The health of the Manning River estuary is in fairly good condition according to the State of the Manning Report Card.
The report card summarises the results of a water quality monitoring program undertaken in the Manning River estuary during 2013/14.
Receiving an overall grade of B has placed the Manning River in the top half of all estuaries in NSW in terms of ecological health.
During the preparation of Council’s Environmental Action Plan, the community identified the health of the river as one of the most important environmental issues in the Manning Valley. However, in order to effectively manage and protect the river, we need to first have an understanding of its health and condition. A greater understanding of the health of the estuary will assist us and other land managers to identify and target areas where further investigation and action is required.

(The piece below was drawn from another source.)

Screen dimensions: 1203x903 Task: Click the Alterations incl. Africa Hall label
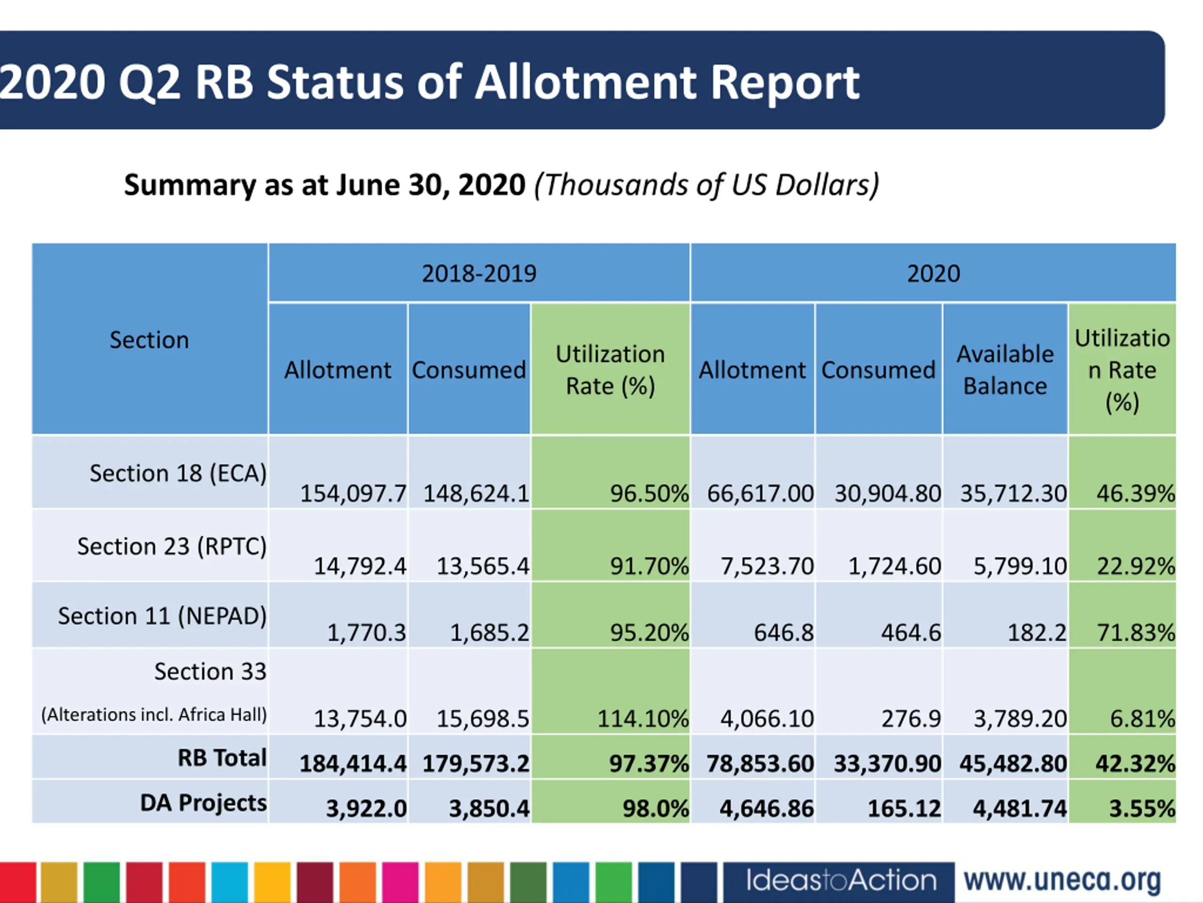154,714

The report card has revealed that while overall the estuary is relatively healthy, bouts of poor water quality were experienced in the mid to upper zones of the estuary, particularly following rainfall. Poor water quality can be characterised by high turbidity levels and excessive algae growth. Turbidity in the Manning occurs as a result of sediment laden runoff from areas where vegetation has been removed and the soil is exposed, and from gravel roads and eroding riverbanks; whereas high levels of algae are caused by stormwater runoff that contains nutrients from urban areas and farmland, and from cattle accessing the waterway.
We have recently undertaken a number of projects to address poor water quality in the Manning River including riverbank stabilisation works at Glenthorne and Wingham, where the banks have been revegetated with native plants and rock fillets have been constructed to protect the banks from erosion and to allow the re-establishment of mangroves.
The health of the Manning River is such a high priority for the local community, 50% of all funding raised through the environmental levy has been allocated to projects that achieve improvements in water quality and estuarine health. This funding will enable us to implement many of the actions contained within our Estuary Management Plan including the continuation of the water quality monitoring program for the Manning River. This is the first year of what is intended to be a long-term approach to tracking the health of the estuary and identifying any obvious trends.
The project was made possible with matching funding provided through the NSW Office of Environment and Heritage’s Estuary Management Program.